È qui, tra poltrone di velluto rosso, echi e memorie, che Josh Homme e i suoi compagni riportano in superficie l’atmosfera rarefatta delle Catacombe di Parigi. Come nel film-concerto e nel disco omonimo, i Queens of the Stone Age si pongono la sfida di creare il fragile equilibrio tra oscurità e luce, mentre la musica prende respiro attraverso suggestioni insolite e d'impatto. Il pubblico che riempie il Teatro Lirico Giorgio Gaber è uno spettacolo a sé, dando il segnale che non si tratta di una serata ordinaria. Nel foyer, e poi tra le fila e le balconate della sala, si alternano t-shirt e jeans a lunghi abiti e completi scuri. Tra chi ha scelto la semplicità di un concerto rock, c'è anche chi ha colto l’occasione per entrare nel mondo visivo e simbolico di "Alive in the Catacombs", trasformando gli spettatori in identità e intenzioni.

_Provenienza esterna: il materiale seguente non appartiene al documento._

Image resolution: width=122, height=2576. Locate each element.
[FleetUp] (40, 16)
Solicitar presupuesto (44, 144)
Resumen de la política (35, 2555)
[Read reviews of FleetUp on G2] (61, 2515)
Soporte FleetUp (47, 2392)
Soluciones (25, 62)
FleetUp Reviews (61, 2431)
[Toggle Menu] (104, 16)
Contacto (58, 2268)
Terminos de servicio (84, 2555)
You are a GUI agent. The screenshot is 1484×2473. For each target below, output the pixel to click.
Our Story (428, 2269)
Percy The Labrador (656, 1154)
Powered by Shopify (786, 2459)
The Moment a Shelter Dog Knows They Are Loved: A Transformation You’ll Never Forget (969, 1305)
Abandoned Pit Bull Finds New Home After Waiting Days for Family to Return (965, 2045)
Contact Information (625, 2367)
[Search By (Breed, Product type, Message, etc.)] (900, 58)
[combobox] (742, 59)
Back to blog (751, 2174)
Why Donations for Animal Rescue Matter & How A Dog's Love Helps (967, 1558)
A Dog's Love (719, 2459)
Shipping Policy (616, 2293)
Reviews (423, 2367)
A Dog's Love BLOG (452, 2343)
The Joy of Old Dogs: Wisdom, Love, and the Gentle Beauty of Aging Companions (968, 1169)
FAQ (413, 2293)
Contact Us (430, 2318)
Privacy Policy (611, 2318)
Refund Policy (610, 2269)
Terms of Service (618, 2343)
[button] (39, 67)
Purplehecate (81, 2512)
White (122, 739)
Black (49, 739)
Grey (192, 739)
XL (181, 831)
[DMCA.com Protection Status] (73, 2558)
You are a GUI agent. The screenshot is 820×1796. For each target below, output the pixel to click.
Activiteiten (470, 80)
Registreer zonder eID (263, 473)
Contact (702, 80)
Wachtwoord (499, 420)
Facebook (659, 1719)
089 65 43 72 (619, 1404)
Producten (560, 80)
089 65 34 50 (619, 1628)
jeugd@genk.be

Un comunicato stampa sul tour spiega: “'Queens of the Stone Age: Alive in the Catacombs' cattura i QOTSA come non li avete mai visti o sentiti prima". L’esperienza dal vivo lo conferma fin dal buio iniziale. A sipario chiuso, il teatro si riempie di suoni naturali, versi lontani, rumori di animali e battiti d’ali. Mentre in proscenio si sentono dei musicisti prendere posto nella completa oscurità, a sorpresa, Josh Homme fa il suo ingresso da fondo platea. Il pubblico inizia ad urlare e applaudire poco alla volta, svegliando gli spettatori davanti, e il frontman trasforma la sua apparizione in un gesto teatrale portando con sé uno sgabello, che in prossimità del palcoscenico lancia in scena, come a marcare il territorio. Ma non si siederà mai. 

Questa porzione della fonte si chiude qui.